Earlier this year McQueen made the rather arrogant remark that the only reason Shame wasn’t recognised at the Oscars was because the Academy is too scared of its subject matter. Focusing on Fassbender’s sex addicted city chap perhaps half of this statement is true, the Academy may have a bit of a problem with this kind of content but on the other hand it could just as well be down to the fact that it was nowhere near one of the best films of the year. Don’t get me wrong, I think, in many ways it’s a great film the performances, particularly Fassbenders’, are all fantastic. The script clearly has a very real issue at its core and overall the film really does say something about the problems that are found probably more than you could expect in everyday city life.

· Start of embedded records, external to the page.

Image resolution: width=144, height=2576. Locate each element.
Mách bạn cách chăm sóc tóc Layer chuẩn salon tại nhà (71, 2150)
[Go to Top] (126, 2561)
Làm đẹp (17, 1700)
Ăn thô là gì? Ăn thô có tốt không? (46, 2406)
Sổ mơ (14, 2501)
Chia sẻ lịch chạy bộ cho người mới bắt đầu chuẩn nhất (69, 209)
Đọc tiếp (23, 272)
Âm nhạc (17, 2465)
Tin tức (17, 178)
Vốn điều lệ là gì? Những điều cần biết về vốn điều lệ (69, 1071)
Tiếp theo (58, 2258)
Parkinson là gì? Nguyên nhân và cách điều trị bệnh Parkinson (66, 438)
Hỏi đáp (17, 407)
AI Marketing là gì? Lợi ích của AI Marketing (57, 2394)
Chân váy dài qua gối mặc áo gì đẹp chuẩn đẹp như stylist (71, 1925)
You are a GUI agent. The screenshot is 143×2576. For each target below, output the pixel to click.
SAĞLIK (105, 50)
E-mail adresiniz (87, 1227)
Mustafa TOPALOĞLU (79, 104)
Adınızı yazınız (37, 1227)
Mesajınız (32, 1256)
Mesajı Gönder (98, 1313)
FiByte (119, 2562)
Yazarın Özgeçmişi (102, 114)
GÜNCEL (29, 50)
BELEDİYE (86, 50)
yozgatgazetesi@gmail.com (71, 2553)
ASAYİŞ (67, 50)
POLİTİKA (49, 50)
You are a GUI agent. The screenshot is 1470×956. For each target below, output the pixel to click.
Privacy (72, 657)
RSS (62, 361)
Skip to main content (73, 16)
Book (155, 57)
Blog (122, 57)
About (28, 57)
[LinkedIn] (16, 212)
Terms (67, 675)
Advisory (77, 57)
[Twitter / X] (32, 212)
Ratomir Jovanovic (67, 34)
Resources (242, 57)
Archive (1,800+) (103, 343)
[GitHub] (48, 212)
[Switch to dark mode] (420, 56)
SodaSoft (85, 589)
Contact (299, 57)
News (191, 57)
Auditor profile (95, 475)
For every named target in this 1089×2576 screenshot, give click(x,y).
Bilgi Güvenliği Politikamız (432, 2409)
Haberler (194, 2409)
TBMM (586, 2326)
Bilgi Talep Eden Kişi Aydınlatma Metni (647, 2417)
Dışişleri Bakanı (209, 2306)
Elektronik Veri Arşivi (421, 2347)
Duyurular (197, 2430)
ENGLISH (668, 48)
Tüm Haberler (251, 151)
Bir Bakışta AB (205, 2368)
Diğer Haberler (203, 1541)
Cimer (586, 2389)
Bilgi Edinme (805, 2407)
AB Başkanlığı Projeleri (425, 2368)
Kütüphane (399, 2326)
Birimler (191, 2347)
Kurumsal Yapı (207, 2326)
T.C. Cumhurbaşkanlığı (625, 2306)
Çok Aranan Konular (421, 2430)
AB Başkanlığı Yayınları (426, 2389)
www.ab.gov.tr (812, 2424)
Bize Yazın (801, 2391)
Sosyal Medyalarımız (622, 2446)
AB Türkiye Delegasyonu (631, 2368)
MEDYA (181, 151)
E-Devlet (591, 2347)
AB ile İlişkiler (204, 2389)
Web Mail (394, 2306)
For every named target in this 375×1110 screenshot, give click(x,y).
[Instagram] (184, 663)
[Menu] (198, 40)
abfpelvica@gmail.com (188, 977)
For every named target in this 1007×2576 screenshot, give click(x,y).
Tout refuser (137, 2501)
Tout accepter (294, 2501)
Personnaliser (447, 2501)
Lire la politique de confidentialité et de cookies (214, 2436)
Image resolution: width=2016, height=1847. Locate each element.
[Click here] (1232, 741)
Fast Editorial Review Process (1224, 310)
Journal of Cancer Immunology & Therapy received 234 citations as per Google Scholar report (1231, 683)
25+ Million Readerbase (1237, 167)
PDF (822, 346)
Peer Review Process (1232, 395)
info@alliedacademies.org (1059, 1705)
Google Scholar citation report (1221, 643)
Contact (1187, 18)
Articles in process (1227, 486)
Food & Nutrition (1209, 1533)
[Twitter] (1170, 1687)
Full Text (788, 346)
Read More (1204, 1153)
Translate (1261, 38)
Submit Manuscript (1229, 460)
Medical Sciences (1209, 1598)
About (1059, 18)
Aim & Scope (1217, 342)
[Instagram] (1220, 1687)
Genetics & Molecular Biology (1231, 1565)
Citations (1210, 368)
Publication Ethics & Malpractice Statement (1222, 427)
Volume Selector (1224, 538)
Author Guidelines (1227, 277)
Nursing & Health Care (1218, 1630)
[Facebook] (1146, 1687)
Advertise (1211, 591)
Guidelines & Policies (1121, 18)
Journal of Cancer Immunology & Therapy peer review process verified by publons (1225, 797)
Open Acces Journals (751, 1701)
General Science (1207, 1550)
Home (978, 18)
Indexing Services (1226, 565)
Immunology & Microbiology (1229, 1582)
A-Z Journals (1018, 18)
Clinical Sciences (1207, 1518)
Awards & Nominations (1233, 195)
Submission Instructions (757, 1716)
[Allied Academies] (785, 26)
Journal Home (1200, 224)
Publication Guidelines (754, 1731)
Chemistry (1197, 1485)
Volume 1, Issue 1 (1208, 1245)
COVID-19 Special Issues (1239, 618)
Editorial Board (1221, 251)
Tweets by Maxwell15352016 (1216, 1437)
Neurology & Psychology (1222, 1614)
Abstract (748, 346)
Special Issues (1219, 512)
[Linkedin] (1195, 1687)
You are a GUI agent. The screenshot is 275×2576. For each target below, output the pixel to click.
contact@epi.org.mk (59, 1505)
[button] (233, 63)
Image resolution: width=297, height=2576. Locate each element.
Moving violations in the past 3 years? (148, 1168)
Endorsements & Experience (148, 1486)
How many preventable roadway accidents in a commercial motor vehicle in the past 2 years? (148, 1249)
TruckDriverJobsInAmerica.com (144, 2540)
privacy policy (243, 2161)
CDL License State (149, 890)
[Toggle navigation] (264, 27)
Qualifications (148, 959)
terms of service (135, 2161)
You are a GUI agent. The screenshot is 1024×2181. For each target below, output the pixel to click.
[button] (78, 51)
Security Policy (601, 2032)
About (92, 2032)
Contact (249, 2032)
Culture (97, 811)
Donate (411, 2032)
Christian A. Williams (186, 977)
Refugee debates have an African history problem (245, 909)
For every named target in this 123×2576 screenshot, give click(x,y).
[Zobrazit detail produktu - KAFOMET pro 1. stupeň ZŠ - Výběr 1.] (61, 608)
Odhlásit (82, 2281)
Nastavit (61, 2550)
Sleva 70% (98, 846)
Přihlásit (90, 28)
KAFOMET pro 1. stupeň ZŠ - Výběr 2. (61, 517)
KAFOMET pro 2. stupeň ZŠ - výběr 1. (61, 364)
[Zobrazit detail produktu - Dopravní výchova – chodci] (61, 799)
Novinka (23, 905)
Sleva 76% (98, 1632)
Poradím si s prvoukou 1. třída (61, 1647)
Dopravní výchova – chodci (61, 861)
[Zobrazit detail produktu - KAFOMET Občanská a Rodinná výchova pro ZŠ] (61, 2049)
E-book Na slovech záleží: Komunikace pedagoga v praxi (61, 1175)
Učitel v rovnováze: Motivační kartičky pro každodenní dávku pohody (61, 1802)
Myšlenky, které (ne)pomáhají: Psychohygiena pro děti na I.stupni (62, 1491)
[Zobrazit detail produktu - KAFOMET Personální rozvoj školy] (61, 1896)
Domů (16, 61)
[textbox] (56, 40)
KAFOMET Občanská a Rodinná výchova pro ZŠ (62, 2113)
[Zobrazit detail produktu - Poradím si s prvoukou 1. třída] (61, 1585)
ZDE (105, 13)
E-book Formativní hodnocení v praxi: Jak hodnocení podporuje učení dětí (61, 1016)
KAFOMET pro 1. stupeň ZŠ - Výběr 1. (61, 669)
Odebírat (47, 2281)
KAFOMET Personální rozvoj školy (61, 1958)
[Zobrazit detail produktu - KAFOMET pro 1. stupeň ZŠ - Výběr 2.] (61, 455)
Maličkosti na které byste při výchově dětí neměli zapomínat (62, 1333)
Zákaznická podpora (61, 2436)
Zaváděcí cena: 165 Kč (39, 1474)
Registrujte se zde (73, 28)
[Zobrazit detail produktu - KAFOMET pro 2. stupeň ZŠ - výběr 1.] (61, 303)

Fassbenders’ character is a victim of the ease of society and while not very likeable we can sympathise with him. But that leads me to one of the things I disliked about the film, that none of the characters are really very likeable, at first you like Carey Mulligan but as the film goes on you find yourself wondering, really what her motive is for forcing herself into this man’s life. While the film is obviously trying to portray the bleakness that city life can cause it would have been a much better watch if you had someone to root for, still maybe what it lacks in likeability it makes up for in its message.